The connection between information and thermodynamic entropy is nowhere more clearly stated than in Landauer’s principle, the minimum thermodynamic cost of information erasure. It is easy to state a theorem of our system corresponding to Landauer’s principle. Suppose $a,b\in \mathcal{S}$ and $I_{\mathrm{b}}$ is a bit state. If $a+I_{\mathrm{b}}\to b$, then it follows that $\mathbb{S}(b)\ge \mathbb{S}(a)+1$. Erasing a bit state is necessarily accompanied by an increase of at least one unit in the thermodynamic entropy. More generally, suppose A and B are uniform eidostates with $A\to B$. If we use Theorem 12 to write the entropies of the two states as

$$\mathbb{S}(A)={\langle \mathbb{S}\rangle }_A+H_A\mathrm{and}\mathbb{S}(B)={\langle \mathbb{S}\rangle }_B+H_B,$$

(74)

then it follows that $\Delta \langle \mathbb{S}\rangle \ge -\Delta H$ for the process taking A to B. In other words, any decrease of the “Shannon information” part of the eidostate entropy ($-\Delta H$) must be accompanied by an increase, on average, in the thermodynamic entropy of the possible states ($\Delta \langle \mathbb{S}\rangle$).

These theorems do not really constitute a “proof” of Landauer’s principle, because they depend upon the physical applicability of our axioms. On the other hand, our axiomatic framework does obviate some of the objections that have been raised to existing derivations of Landauer’s principle. Norton [25], for example, has argued that many “proofs” of the principle improperly mix together two different kinds of probability distribution, the microstate distributions associated with thermodynamic equilibrium states and the probability assignments to memory records that represent information. He calls this the problem of “illicit ensembles”. Our approach, by contrast, is not based on concepts of probability, except for those that emerge naturally from the structure of the → relation. We do not resolve thermodynamic states into their microstates at all, and we represent information by a simple enumeration of possible memory records.

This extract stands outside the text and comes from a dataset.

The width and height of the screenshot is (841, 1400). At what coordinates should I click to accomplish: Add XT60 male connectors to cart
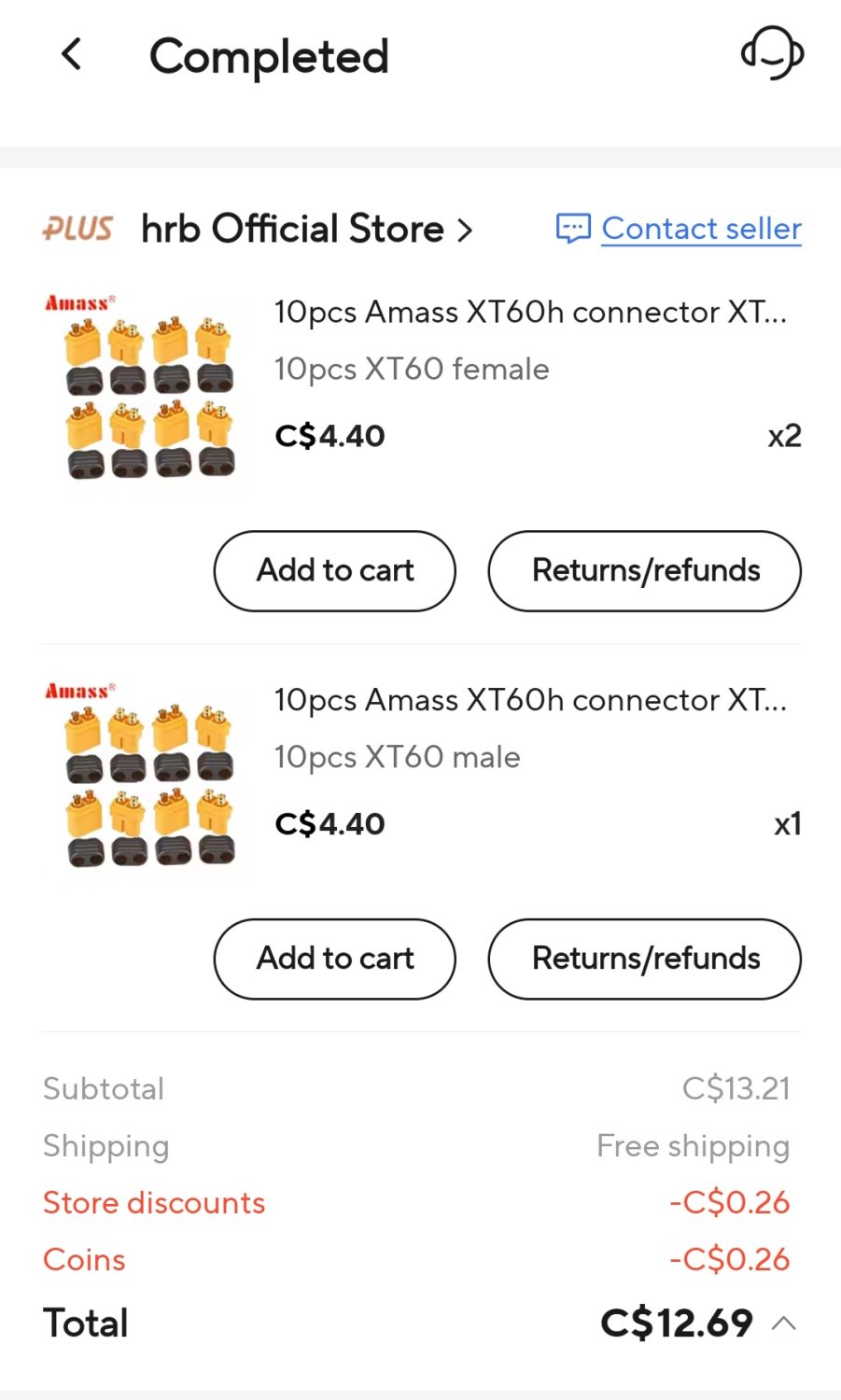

The Second Law of Thermodynamics, the law of non-decrease of entropy, is the canonical example of the “arrow of time” in physics. Time asymmetry in our axiomatic theory is found in the direction of the → relation. It is an enlightening exercise to consider the axioms of information thermodynamics with the arrows reversed. Some axioms (e.g., Axioms 1 and 2) are actually unchanged by this. Others may be modified but still remain true statements in the theory. A few become false. The most striking example of the last is Axiom 3, which states that no eidostate may be transformed into a proper subset of itself. That is, no process can deterministically delete one of a list of possible states. This is the principle that leads to irreversbility in information processes, and through them, to more general irreversibility and entropy measures.